*Records from a data source*.
(begin)
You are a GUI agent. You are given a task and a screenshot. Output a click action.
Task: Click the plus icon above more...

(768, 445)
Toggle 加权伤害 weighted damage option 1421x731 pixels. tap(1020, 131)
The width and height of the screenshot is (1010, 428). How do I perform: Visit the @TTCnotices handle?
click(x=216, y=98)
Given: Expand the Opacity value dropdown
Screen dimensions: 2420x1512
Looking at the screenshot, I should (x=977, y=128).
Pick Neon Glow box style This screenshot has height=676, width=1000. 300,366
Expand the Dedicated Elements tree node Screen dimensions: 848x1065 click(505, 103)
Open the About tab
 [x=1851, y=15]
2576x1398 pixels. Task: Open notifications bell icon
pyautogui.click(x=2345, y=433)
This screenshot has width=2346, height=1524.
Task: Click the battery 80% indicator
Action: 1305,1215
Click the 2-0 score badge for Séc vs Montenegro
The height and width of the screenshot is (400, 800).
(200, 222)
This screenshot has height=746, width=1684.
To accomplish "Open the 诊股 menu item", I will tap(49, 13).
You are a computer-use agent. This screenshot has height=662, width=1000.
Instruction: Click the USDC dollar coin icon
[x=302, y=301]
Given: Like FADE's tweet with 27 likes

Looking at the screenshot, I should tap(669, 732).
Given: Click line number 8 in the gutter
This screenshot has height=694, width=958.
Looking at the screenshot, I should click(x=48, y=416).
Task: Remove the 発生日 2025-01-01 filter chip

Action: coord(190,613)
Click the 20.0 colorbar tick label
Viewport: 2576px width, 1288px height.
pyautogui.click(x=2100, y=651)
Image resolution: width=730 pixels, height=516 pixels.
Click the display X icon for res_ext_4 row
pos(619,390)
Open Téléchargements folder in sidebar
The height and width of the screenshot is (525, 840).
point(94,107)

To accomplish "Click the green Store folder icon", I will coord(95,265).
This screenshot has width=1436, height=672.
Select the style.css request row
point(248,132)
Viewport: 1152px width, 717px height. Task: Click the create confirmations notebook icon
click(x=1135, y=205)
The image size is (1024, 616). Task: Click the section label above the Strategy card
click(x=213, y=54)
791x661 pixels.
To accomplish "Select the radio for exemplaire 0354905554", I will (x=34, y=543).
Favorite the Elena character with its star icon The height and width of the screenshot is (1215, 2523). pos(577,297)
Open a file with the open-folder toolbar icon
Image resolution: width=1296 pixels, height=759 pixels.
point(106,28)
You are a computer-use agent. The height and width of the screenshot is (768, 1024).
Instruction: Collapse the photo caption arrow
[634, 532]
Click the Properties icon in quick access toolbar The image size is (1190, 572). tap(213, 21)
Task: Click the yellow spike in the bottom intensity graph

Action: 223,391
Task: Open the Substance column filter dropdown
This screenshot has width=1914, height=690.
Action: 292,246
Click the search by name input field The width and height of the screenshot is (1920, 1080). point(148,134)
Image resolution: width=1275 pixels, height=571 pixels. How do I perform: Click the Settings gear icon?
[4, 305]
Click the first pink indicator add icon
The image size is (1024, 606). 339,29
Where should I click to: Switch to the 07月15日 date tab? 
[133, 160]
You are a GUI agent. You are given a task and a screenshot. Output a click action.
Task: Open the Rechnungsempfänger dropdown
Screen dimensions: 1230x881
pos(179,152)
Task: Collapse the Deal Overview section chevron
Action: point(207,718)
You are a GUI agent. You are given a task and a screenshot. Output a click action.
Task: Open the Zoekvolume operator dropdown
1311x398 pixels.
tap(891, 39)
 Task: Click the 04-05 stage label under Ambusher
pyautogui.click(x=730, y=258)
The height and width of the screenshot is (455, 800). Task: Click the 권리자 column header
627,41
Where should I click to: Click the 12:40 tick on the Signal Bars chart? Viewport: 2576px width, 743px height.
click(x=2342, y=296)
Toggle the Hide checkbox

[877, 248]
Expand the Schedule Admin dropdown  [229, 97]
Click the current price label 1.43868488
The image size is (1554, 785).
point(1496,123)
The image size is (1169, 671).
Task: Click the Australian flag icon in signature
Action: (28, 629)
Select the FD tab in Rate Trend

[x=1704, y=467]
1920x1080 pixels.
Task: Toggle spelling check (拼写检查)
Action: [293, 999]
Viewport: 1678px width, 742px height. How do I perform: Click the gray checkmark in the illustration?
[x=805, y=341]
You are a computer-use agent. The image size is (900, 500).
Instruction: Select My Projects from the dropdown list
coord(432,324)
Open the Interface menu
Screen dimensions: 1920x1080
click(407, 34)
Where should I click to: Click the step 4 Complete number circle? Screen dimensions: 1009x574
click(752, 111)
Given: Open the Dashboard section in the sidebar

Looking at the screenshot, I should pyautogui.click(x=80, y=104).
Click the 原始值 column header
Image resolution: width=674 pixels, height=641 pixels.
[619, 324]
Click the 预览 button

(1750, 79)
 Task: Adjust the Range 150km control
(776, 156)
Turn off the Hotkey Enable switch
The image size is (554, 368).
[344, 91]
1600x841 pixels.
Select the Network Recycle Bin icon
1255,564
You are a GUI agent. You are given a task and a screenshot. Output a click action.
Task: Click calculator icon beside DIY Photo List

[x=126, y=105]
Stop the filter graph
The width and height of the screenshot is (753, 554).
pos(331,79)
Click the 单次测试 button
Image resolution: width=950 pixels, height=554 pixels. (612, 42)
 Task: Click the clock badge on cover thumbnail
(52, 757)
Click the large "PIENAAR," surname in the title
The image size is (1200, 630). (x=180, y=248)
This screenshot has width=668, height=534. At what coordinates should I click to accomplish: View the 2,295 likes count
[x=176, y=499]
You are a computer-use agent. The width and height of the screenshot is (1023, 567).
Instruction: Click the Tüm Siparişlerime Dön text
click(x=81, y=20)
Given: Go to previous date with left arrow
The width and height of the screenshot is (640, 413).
(end)
*Aim of the task*. Copy the records above word for word, starting with the line that contains "Image resolution: width=1275" and going on through the line that contains "Expand the Schedule", with both of those lines included.

*Reply to the exercise*.
Image resolution: width=1275 pixels, height=571 pixels. How do I perform: Click the Settings gear icon?
[4, 305]
Click the first pink indicator add icon
The image size is (1024, 606). 339,29
Where should I click to: Switch to the 07月15日 date tab? 
[133, 160]
You are a GUI agent. You are given a task and a screenshot. Output a click action.
Task: Open the Rechnungsempfänger dropdown
Screen dimensions: 1230x881
pos(179,152)
Task: Collapse the Deal Overview section chevron
Action: point(207,718)
You are a GUI agent. You are given a task and a screenshot. Output a click action.
Task: Open the Zoekvolume operator dropdown
1311x398 pixels.
tap(891, 39)
 Task: Click the 04-05 stage label under Ambusher
pyautogui.click(x=730, y=258)
The height and width of the screenshot is (455, 800). Task: Click the 권리자 column header
627,41
Where should I click to: Click the 12:40 tick on the Signal Bars chart? Viewport: 2576px width, 743px height.
click(x=2342, y=296)
Toggle the Hide checkbox

[877, 248]
Expand the Schedule Admin dropdown  [229, 97]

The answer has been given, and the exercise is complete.